I am a federal supervisor, who recently proposed a disciplinary action for an employee. My supervisor is the deciding official.

Is the deciding official required to complete their own separate analysis?

A:

The Federal regulations outlining the procedures for taking disciplinary actions (defined as suspensions of 14 calendar days or less) and/or adverse actions (defined as suspensions of greater than 14 calendar days, removals, or reduction in pay or grade) against a Federal employee require that an agency, in arriving at its decision, “will consider only the reasons specified in the notice of the proposed action and any answer of the employee, or his or her designated representative, or both, made to a designated official.”  See 5 C.F.R. §§ 752.203(e) and 752.404(g).  Thus, when determining whether to sustain a proposed disciplinary action or adverse action, a deciding official must consider both what is asserted in the notice by the proposing official and what is asserted in response to the proposal by the employee.

Contrarily, a deciding official may not consider any information that was not previously made available to the employee in the notice of proposed action, or provided by the employee in response to the proposal. Indeed, when a deciding official considers new and material information that was not made available to the employee when sustaining a proposed disciplinary or proposed adverse action, the resulting disciplinary action or adverse action must be set aside for lack of due process.  See Stone v. FDIC, 179 F.3d 168 (Fed.

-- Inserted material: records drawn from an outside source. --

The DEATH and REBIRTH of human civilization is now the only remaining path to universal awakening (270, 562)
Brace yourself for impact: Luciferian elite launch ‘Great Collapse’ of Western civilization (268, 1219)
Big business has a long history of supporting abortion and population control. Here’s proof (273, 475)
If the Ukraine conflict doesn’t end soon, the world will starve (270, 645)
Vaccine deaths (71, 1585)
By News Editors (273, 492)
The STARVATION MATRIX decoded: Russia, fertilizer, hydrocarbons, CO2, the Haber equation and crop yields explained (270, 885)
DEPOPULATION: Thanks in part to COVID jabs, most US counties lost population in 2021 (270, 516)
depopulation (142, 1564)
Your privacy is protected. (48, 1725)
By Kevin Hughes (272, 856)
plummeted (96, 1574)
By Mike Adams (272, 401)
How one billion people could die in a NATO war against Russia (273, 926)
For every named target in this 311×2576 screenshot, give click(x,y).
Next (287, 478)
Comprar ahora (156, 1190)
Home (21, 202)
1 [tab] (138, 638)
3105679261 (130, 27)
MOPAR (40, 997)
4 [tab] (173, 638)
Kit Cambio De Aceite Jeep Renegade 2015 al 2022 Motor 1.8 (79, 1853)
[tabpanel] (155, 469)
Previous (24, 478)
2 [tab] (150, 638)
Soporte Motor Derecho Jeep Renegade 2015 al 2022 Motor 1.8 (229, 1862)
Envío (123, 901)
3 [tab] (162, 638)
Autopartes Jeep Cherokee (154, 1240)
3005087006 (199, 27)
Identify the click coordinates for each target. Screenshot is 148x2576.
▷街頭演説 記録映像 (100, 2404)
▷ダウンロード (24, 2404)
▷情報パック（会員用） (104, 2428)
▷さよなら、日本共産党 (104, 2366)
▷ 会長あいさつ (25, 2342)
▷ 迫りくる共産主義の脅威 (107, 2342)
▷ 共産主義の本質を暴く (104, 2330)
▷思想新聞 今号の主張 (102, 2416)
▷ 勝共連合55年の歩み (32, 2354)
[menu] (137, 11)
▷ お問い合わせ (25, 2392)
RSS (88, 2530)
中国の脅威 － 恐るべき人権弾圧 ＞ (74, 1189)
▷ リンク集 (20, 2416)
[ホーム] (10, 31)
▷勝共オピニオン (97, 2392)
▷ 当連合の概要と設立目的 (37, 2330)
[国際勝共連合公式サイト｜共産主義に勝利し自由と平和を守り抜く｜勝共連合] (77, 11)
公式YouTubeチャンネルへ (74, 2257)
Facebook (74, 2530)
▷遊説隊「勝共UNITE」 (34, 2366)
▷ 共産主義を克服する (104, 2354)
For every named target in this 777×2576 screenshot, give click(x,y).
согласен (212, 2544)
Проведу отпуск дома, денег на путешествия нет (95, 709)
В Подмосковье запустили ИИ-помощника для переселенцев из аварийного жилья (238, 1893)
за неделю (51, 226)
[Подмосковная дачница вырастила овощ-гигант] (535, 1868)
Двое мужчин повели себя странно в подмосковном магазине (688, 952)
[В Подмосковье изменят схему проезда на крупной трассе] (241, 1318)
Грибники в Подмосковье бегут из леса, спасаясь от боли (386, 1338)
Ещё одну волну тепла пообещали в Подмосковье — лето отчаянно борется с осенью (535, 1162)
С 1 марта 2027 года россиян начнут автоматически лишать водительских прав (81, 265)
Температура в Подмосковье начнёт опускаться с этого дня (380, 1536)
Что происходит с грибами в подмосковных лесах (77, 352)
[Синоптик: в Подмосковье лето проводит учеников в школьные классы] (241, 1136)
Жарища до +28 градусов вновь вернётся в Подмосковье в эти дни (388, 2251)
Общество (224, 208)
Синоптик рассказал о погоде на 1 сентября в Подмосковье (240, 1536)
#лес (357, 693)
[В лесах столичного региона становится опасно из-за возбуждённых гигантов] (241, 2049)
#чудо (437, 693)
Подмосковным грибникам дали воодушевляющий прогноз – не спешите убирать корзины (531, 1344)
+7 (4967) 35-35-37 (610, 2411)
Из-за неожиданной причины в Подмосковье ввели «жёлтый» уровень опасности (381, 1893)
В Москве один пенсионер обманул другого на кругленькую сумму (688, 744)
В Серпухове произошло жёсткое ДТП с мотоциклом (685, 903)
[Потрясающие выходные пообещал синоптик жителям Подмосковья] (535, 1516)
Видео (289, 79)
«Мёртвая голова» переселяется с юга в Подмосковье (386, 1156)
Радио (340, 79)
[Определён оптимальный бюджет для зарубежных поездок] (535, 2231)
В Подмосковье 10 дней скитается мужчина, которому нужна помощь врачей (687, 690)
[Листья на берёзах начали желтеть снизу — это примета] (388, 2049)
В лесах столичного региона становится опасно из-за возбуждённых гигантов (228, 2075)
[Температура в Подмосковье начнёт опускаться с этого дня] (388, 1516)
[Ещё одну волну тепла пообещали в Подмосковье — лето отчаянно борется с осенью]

Cir. 1999).

However, this does not mean that a deciding official is precluded from obtaining and considering new, material information after an employee responds to a proposed action.  Rather, it merely requires that when a deciding official obtains new, material information after an employee responds to a proposed action that the deciding official is relying upon to make the decision, the employee must be afforded notice of and the opportunity to respond to that information.